**Task instructions:** Write only the number of lines in the records beneath that hold "agent".

Stored items:
######

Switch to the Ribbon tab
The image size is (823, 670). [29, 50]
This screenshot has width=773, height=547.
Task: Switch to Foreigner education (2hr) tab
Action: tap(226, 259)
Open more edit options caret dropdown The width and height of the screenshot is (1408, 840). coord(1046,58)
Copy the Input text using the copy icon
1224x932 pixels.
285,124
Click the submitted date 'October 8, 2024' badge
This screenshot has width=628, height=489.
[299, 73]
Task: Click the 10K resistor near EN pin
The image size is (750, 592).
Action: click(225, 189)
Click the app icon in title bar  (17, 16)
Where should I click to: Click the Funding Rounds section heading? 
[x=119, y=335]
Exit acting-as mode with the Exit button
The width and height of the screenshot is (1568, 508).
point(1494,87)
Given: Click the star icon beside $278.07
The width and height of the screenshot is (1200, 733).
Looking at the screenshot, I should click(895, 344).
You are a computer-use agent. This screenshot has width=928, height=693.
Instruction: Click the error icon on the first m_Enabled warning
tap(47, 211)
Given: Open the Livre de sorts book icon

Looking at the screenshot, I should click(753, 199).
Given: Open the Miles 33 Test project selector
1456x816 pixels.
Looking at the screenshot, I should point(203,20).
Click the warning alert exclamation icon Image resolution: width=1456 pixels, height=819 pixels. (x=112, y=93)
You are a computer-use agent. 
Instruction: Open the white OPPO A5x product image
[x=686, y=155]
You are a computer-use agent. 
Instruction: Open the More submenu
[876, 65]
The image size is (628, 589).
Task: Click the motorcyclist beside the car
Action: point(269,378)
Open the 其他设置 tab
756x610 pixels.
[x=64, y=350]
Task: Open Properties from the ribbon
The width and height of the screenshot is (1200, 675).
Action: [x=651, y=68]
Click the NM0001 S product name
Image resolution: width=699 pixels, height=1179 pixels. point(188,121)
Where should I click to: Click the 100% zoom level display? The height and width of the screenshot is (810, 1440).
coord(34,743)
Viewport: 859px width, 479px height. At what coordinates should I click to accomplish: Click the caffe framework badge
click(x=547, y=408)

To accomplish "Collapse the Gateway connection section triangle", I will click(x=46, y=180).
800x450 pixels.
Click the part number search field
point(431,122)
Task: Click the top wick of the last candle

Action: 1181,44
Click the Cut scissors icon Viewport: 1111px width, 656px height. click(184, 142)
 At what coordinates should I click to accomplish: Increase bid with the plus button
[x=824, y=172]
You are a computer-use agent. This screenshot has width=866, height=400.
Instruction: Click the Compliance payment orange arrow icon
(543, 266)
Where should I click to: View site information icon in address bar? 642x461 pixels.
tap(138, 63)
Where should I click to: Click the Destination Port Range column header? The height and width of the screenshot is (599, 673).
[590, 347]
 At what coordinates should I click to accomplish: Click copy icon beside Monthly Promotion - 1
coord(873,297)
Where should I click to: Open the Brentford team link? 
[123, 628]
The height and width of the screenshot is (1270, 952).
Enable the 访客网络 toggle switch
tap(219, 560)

######

**Solution for this problem:** 4